2.1 Workshop procedure

At ITD24, the FAIRqual project team conducted a 90-minute workshop. The workshop was attended by 24 people from the conference, including experienced Td researchers, but also participants with a research/work focus related to transdisciplinarity. The workshop began with a short warm-up exercise, the completion of the informed consent form (see 2.2), and an introductory presentation on the FAIR principles and open research data in transdisciplinary research (PowerPoint slides available at https://fairqual.org/blog/posts/2024-12-05-itd24/). For the first part of the workshop, participants were divided into four groups, each sitting at a separate table. On a flipchart (fig. 2), each table discussed the same set of questions designed to reflect on lived and imagined experiences of sharing qualitative data in transdisciplinary research:

What kind of qualitative data do you use, wish to use, or imagine using in Td research?
How do you share, or imagine sharing this data and what are the benefits?
What challenges have you experienced, or can you imagine when sharing qualitative data?
Do you have any burning questions about open research data?

Led by a moderator, each table went through 3 rounds:

Round 1: Personal reflection on own experiences / ideas for the 4 sectors. Participants individually wrote down their reflections on different colored post-it notes to indicate whether it was a lived / imagined experience.
Round 2: Each participant shared their personal reflection by going through the 4 sectors and sticking their post-it notes on the flip chart.
Round 3: Post-it notes from each sector were discussed. Similar post-it notes were grouped together and an umbrella term for the group was defined.

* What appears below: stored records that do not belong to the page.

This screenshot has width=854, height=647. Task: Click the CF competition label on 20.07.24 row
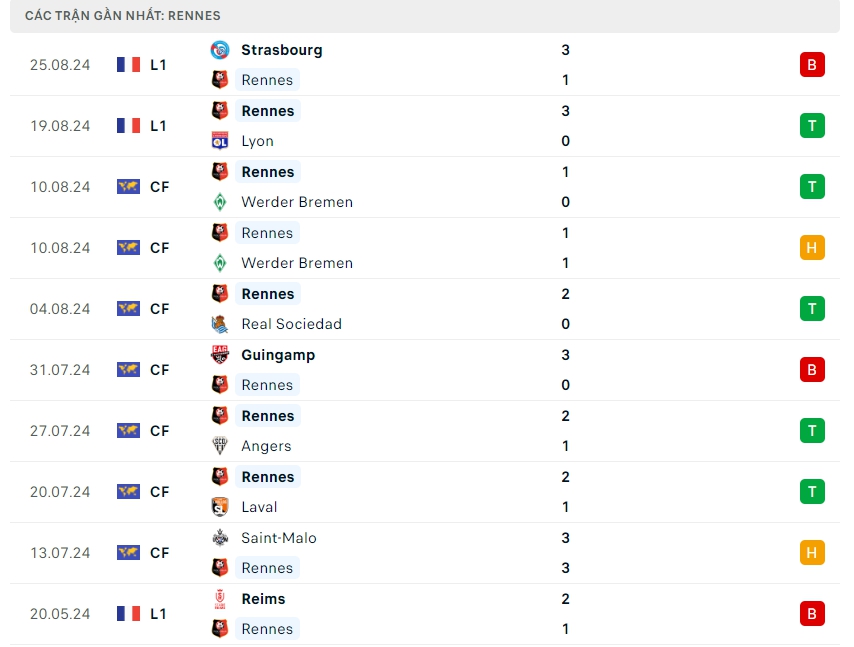tap(159, 492)
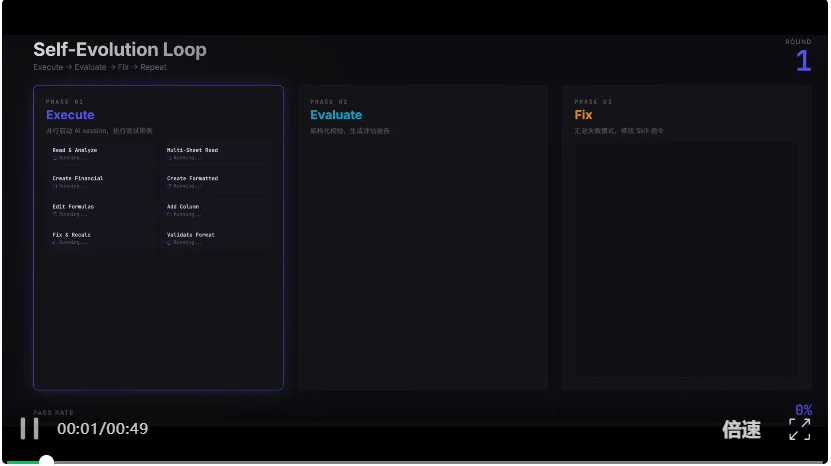Screen dimensions: 831x466
Task: Click the Execute phase heading
Action: (x=70, y=115)
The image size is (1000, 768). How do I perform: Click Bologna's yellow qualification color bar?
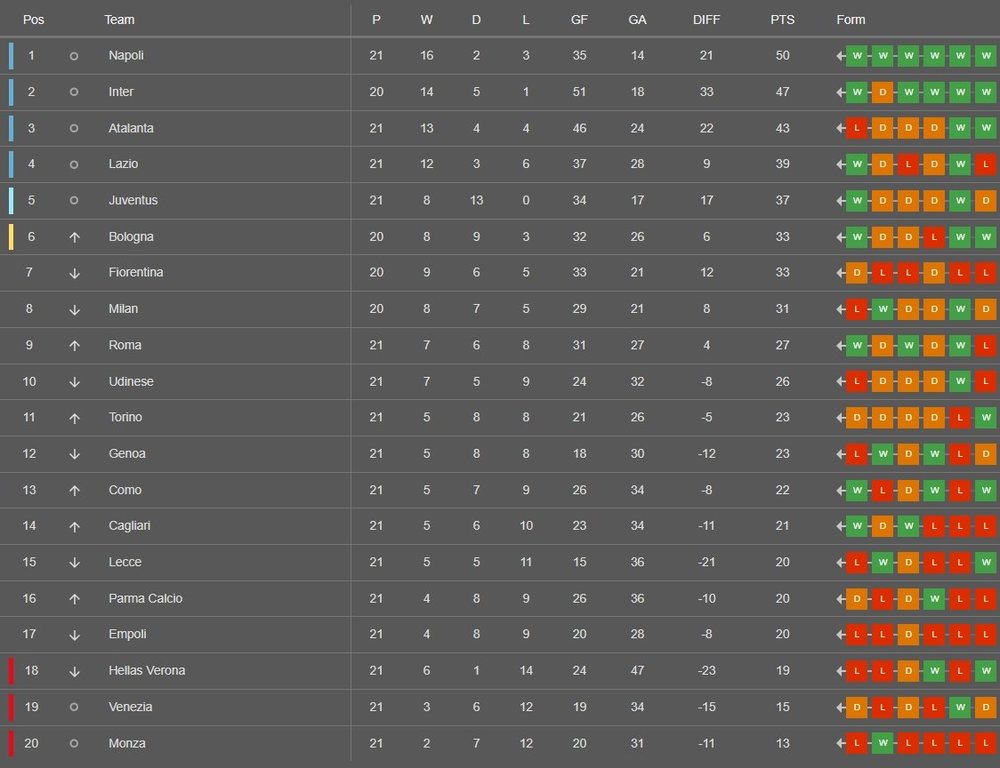(11, 237)
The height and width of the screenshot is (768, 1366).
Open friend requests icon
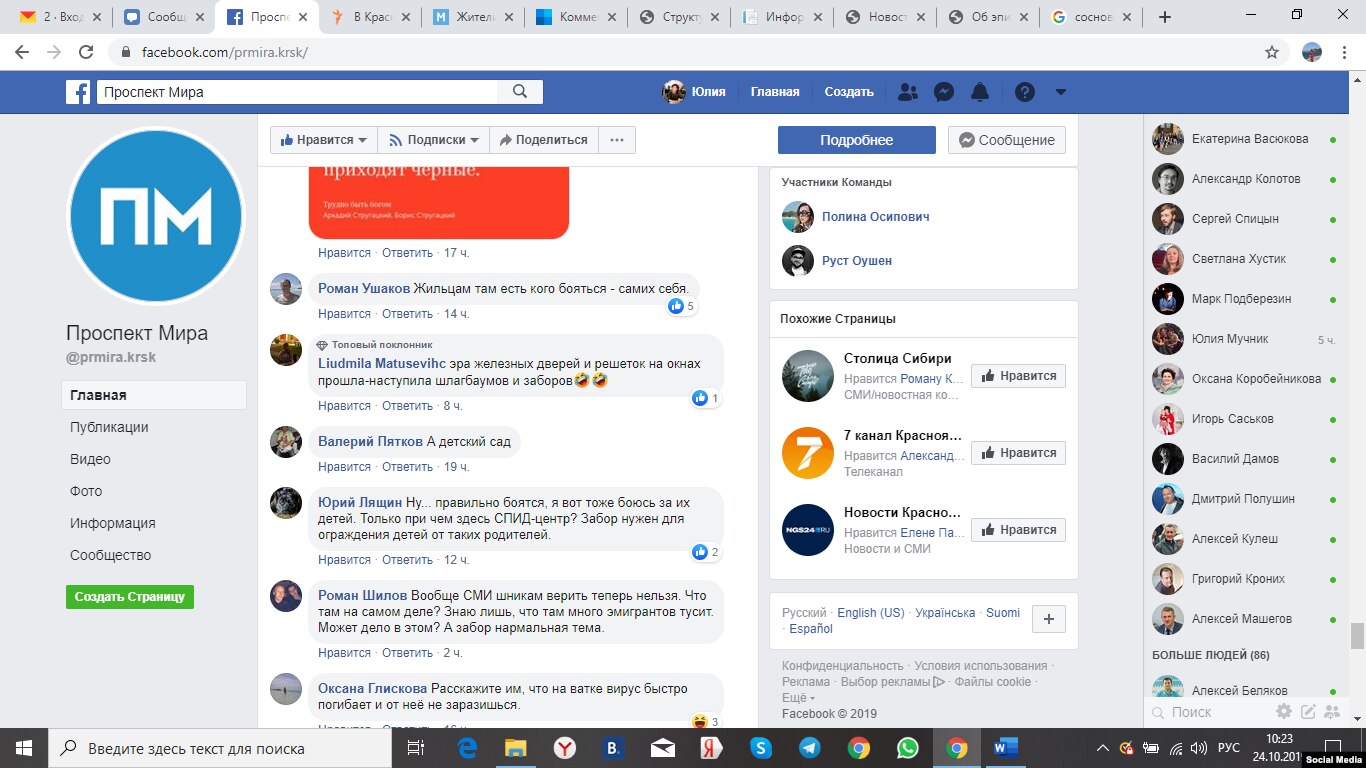click(x=908, y=92)
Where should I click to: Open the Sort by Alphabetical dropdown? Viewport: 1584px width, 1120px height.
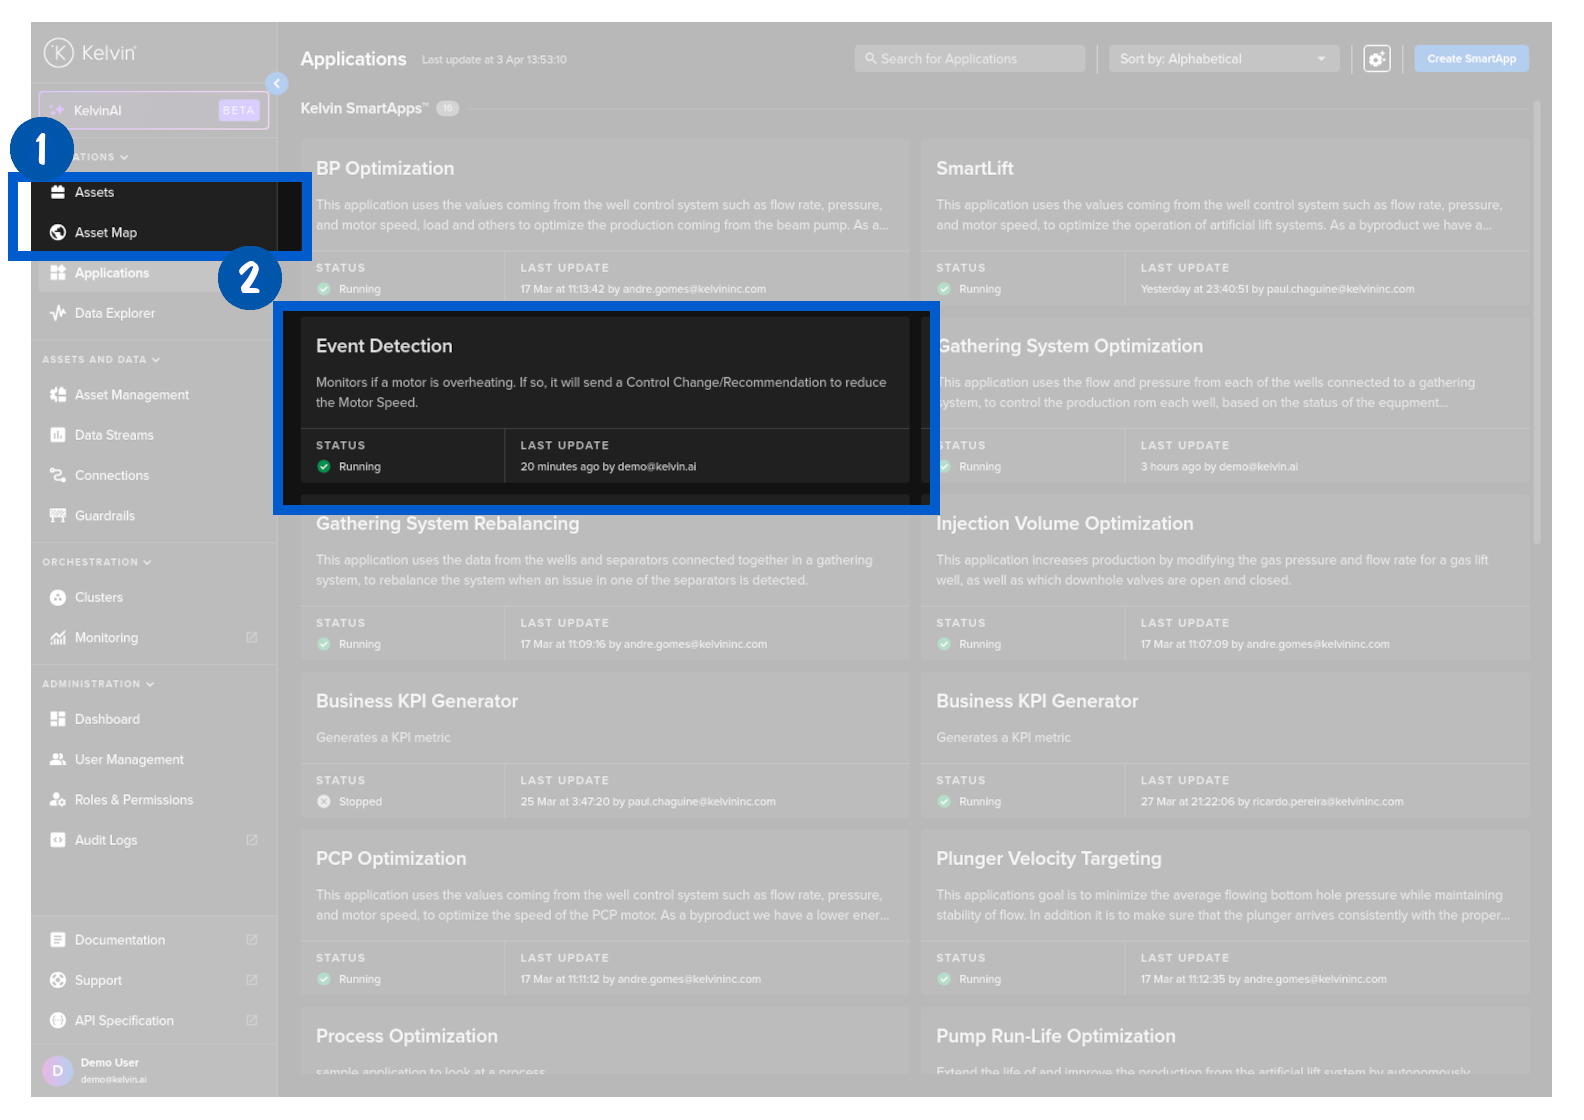pos(1223,59)
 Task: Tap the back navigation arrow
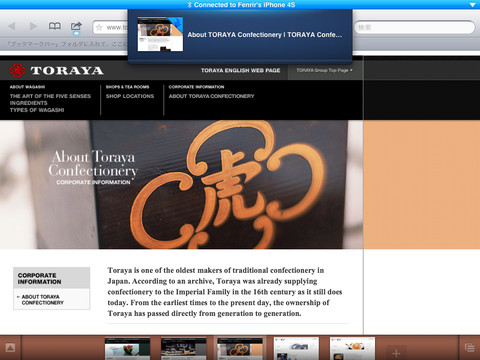[x=12, y=26]
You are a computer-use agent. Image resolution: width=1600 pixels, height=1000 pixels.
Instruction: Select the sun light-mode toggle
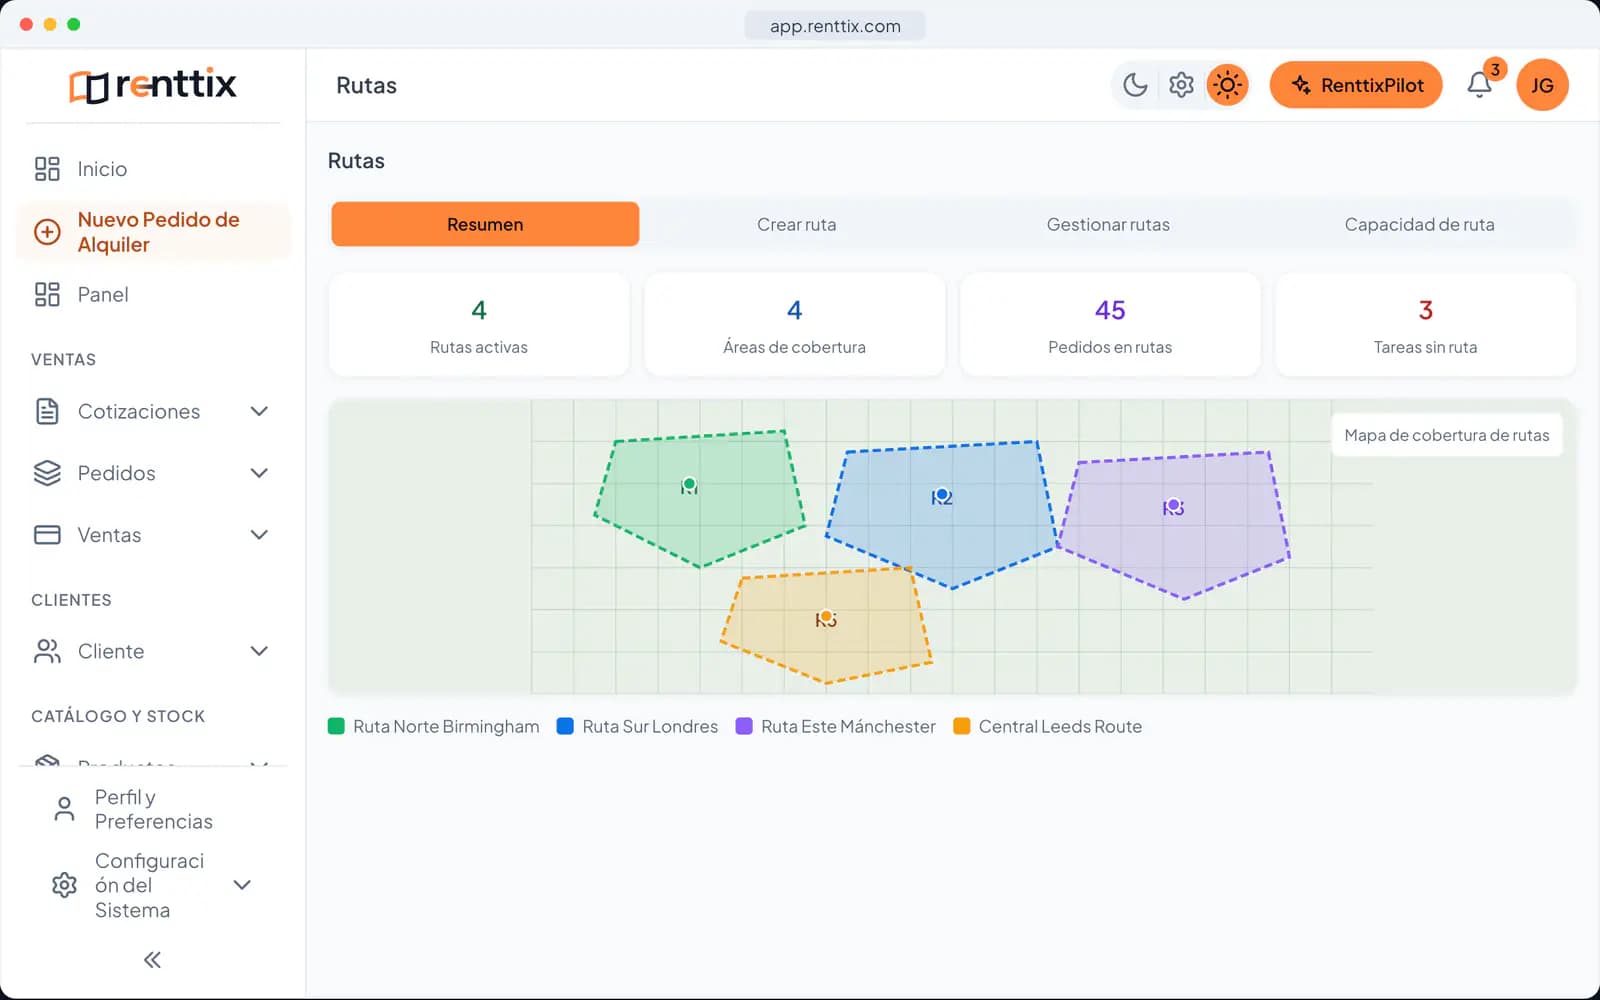pos(1227,85)
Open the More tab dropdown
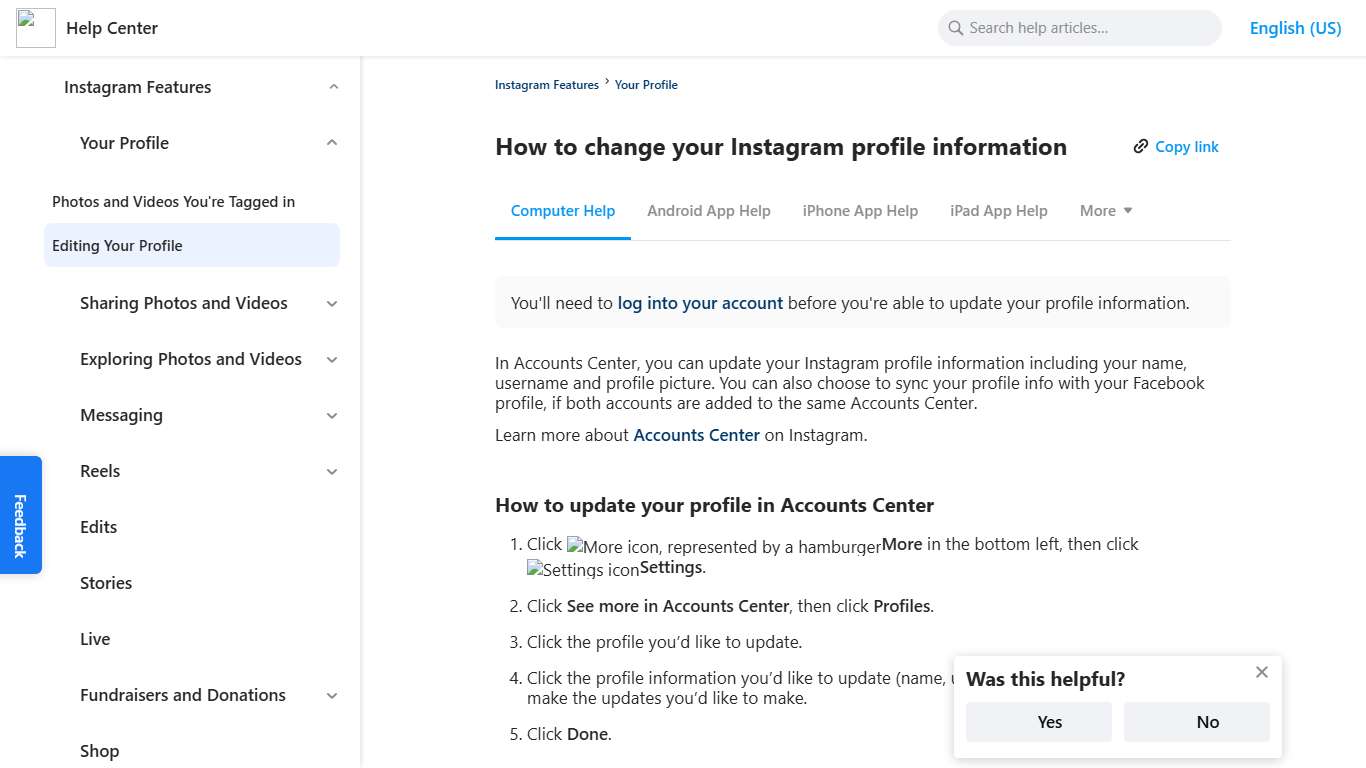Image resolution: width=1366 pixels, height=768 pixels. point(1105,211)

Fig. 1: FAIRqual workshop at ITD24 is in full swing.

Fig. 2: Example of a flip chart from one of the groups after going through all three rounds.

For the second part, two groups were formed by joining two tables. Participants selected challenges identified in the first part and then found ways to respond to the challenge, either by drawing on the experiences described in the first part (existing post-it notes) or by discussing further approaches. Due to time constraints, the discussions in the second part had to be condensed. The workshop ended with a summary and a short outlook on further work of the FAIRqual project.

In order to be able to use and share the data and results later, an informed consent form was introduced at the beginning of the workshop, outlining the topic and stating that the workshop products will be made publicly available after the workshop. Participants had the option of putting a sticker (red dot) on post-it notes that they did not want to share publicly to avoid sharing sensitive information. However, no one used this option. Before the products of the workshop were published, participants also had the opportunity to comment on the digitized version. For photos taken during the workshop, we followed the standards set by the conference, which asked participants who did not want to be photographed to wear a colored wristband. In addition, workshop participants were given the opportunity to inform the workshop organizers (in person or by email) if they did not wish to be photographed for use in the FAIRqual project.

2.3 Digitization and analysis of workshop results

After the workshop, all flip charts were translated into table format. For the four flipcharts from the first part, a table was created (flipcharts1) in which each post-it was considered a new row, with “table identifier”, “imagined/lived experience”, “group”, and “umbrella terms” added as attributes. The two flipcharts from the second part were each organized into a table (flipcharts2) with two columns for the challenge and the proposed approach.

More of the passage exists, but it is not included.